Would you please transcribe, exactly as written, the lines of the entries below starting at the one that holds "[Follow on Instagram] (332, 1654)" and ending at the one that holds "Reklamácie (30, 2454)", both included?

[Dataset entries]
···

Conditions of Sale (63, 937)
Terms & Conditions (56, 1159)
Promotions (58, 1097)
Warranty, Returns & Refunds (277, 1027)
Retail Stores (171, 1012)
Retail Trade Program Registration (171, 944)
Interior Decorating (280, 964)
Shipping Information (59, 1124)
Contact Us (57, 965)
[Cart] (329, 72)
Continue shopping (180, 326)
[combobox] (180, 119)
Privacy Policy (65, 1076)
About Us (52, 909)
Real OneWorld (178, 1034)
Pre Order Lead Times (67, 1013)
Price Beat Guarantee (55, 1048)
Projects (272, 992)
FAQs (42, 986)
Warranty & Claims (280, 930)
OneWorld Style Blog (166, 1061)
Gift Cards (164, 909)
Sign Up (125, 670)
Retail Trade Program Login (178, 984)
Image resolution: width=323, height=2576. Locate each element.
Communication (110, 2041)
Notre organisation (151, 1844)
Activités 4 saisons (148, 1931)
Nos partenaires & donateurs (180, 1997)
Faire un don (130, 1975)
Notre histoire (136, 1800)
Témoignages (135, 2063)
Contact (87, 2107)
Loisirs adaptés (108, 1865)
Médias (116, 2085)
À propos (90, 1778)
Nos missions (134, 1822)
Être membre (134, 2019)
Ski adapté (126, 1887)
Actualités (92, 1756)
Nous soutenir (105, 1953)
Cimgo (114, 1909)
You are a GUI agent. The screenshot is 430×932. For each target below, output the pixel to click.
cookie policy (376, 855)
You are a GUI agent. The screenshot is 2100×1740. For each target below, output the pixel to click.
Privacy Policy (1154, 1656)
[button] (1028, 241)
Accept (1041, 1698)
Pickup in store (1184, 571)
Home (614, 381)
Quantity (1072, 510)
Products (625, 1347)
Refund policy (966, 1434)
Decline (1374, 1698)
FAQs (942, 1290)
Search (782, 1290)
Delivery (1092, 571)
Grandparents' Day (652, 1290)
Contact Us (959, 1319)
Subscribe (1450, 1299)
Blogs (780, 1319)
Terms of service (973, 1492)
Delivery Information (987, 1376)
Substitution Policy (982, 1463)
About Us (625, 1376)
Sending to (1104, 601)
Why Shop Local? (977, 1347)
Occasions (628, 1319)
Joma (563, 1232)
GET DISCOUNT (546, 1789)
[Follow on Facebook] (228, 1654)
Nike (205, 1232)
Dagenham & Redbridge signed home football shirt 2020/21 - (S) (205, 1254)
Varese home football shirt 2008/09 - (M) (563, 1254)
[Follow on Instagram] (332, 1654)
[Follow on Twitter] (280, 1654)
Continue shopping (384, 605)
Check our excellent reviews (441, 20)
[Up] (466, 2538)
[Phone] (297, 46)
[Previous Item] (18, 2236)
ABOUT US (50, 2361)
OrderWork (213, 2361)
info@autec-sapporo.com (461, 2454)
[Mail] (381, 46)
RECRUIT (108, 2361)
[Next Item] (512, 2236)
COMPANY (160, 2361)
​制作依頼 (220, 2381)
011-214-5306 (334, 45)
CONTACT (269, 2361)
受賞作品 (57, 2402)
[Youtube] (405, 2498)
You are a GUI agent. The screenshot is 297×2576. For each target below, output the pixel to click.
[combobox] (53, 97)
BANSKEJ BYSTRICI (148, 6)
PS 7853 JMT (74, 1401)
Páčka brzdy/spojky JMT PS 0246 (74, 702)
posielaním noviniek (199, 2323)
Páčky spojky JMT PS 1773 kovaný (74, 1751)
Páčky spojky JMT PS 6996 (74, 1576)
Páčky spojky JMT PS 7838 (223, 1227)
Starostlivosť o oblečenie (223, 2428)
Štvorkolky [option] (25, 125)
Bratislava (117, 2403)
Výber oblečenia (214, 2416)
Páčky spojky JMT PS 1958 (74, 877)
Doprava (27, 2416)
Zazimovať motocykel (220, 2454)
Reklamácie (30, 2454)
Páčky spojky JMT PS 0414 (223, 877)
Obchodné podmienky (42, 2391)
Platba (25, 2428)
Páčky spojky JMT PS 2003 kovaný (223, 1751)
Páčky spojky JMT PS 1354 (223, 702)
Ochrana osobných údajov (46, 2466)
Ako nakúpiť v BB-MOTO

···

• TASK RESPONSE:
[Follow on Instagram] (332, 1654)
[Follow on Twitter] (280, 1654)
Continue shopping (384, 605)
Check our excellent reviews (441, 20)
[Up] (466, 2538)
[Phone] (297, 46)
[Previous Item] (18, 2236)
ABOUT US (50, 2361)
OrderWork (213, 2361)
info@autec-sapporo.com (461, 2454)
[Mail] (381, 46)
RECRUIT (108, 2361)
[Next Item] (512, 2236)
COMPANY (160, 2361)
​制作依頼 (220, 2381)
011-214-5306 (334, 45)
CONTACT (269, 2361)
受賞作品 (57, 2402)
[Youtube] (405, 2498)
You are a GUI agent. The screenshot is 297×2576. For each target below, output the pixel to click.
[combobox] (53, 97)
BANSKEJ BYSTRICI (148, 6)
PS 7853 JMT (74, 1401)
Páčka brzdy/spojky JMT PS 0246 (74, 702)
posielaním noviniek (199, 2323)
Páčky spojky JMT PS 1773 kovaný (74, 1751)
Páčky spojky JMT PS 6996 (74, 1576)
Páčky spojky JMT PS 7838 (223, 1227)
Starostlivosť o oblečenie (223, 2428)
Štvorkolky [option] (25, 125)
Bratislava (117, 2403)
Výber oblečenia (214, 2416)
Páčky spojky JMT PS 1958 (74, 877)
Doprava (27, 2416)
Zazimovať motocykel (220, 2454)
Reklamácie (30, 2454)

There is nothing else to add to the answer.